Texte présenté
Ce qu’il faut retenir de sa jeunesse, c’est qu’il n’était pas forcément dans l’élite intellectuelle, ses études n’étaient pas "brillantes" et il n’a pas fait une école exceptionnelle, mais il a bénéficié de réseaux politiques (il a travaillé auprès du préfet grâce à son père vice-président du conseil général, et il a pris des responsabilités comme responsable à l’UNEF et aux Jeunesses laïques et républicaines). Ses convictions républicaines et radicales étaient donc plutôt axées à gauche (il s’est réjoui de la victoire du Cartel des gauches en mai 1924).

Sa vie professionnelle a démarré réellement le 6 février 1922 comme chef de cabinet du préfet de Savoie, à Chambéry. Il n’avait que 22 ans, ce qui était très jeune pour la fonction. Sa carrière s’envola rapidement : sous-préfet d’Albertville (Savoie) entre 1925 et 1930 (il n’avait que 26 ans), puis sous-préfet de Châteaulin (Finistère) de 1930 à 1932. Le Secrétaire d’État aux Affaires étrangères Pierre Cot, député radical-socialiste de Savoie, l’a nommé chef adjoint de cabinet du 18 décembre 1932 au 28 janvier 1933.

Pierre Cot avait alors 37 ans et ce fut son premier poste ministériel, ce dernier fut ensuite le Ministre de l’Air d’Édouard Daladier, Albert Sarraut, Camille Chautemps et Léon Blum du 21 janvier 1933 au 7 février 1934 et du 4 juin 1936 au 14 janvier 1938. Jean Moulin y fut alors son chef de cabinet tout en poursuivant sa carrière préfectorale comme sous-préfet de Thonon-les-Bains (Haute-Savoie) en 1933, puis sous-préfet de Montargis en janvier 1934, enfin rattaché à la préfecture de Paris en avril 1934 pour rester auprès de son ministre savoyard Pierre Cot. Entre juillet 1934 et juin 1936, il fut nommé secrétaire général de la préfecture de la Somme à Amiens, avant de revenir aux côtés de Pierre Cot au même ministère et à la même fonction de chef de cabinet lors de la victoire du Front populaire.

Jean Moulin a eu sa première expérience de la clandestinité lorsque son ministre Pierre Cot lui a demandé d’aider les républicains espagnols en les approvisionnant en armement et avions, pour résister aux troupes de Franco. Le jeune fonctionnaire aimait la vie, aimait séduire, aimait le sport, les voitures de course et l’art moderne.

Énoncé A
Recopiez le passage du texte sur Jean Moulin situé entre « Jean Moulin a » et « et l’art moderne. », ces deux bornes comprises.
Énoncé B
Traduisez en anglais la phrase suivante du texte sur Jean Moulin : « Sa vie professionnelle a démarré réellement le 6 février 1922 comme chef de cabinet du préfet de Savoie, à Chambéry. »
Ce listing provient d'une autre source que le texte sur Jean Moulin.

Extrait de données
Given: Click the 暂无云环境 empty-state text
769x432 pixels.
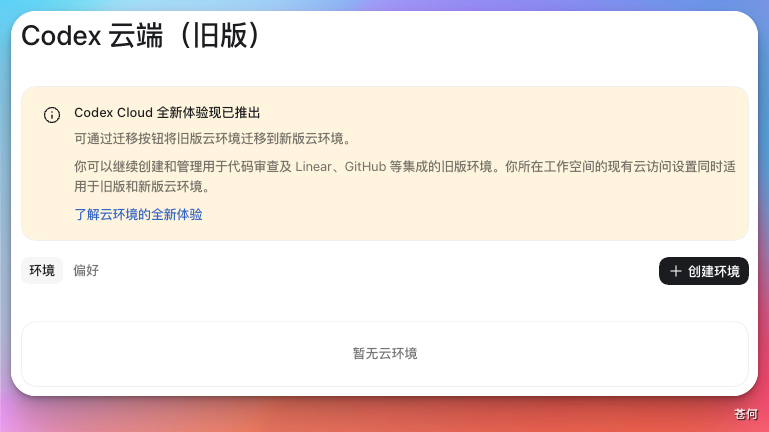Looking at the screenshot, I should [385, 354].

Corrigé complet A
Jean Moulin a eu sa première expérience de la clandestinité lorsque son ministre Pierre Cot lui a demandé d’aider les républicains espagnols en les approvisionnant en armement et avions, pour résister aux troupes de Franco. Le jeune fonctionnaire aimait la vie, aimait séduire, aimait le sport, les voitures de course et l’art moderne.

Corrigé complet B
His professional life truly began on February 6, 1922, as chief of staff to the prefect of Savoie, in Chambéry.